▸ **Task prompt**: What lines in the following entries hold the word "logo"? Copy each one.

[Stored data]
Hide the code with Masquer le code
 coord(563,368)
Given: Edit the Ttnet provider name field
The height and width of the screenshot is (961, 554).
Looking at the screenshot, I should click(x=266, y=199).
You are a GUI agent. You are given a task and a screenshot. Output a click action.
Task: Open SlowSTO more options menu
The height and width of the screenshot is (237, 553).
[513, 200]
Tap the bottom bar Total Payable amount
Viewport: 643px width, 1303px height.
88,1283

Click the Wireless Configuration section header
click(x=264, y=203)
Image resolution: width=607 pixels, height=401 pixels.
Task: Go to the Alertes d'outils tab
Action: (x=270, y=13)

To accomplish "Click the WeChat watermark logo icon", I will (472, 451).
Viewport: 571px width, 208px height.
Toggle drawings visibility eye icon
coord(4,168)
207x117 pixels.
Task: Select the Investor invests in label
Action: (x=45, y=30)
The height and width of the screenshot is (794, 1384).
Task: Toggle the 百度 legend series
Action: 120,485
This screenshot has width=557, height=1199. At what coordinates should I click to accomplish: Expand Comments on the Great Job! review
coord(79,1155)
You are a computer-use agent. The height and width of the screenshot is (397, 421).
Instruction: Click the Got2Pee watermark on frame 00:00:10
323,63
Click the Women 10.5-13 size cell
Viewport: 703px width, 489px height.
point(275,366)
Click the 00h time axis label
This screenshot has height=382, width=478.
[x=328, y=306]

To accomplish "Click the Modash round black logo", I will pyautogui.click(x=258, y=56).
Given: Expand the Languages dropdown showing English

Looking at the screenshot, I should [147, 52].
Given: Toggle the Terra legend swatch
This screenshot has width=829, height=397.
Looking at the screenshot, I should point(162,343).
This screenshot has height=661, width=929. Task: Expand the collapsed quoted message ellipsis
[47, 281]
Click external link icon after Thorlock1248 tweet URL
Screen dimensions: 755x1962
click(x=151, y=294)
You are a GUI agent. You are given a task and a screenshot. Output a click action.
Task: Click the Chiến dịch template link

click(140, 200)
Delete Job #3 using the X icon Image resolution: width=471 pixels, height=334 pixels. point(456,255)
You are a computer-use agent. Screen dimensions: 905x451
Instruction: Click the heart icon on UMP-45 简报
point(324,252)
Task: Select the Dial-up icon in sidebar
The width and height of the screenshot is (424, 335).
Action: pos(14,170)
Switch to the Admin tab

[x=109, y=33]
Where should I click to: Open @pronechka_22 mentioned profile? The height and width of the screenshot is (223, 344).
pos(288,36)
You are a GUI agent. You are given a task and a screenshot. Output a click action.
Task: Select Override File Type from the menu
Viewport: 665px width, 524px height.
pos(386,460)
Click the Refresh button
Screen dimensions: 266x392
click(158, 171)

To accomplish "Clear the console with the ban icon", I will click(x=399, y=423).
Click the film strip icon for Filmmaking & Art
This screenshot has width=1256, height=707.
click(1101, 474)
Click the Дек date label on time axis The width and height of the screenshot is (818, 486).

▸ **Reply to the exercise**:
To accomplish "Click the WeChat watermark logo icon", I will (472, 451).
To accomplish "Click the Modash round black logo", I will pyautogui.click(x=258, y=56).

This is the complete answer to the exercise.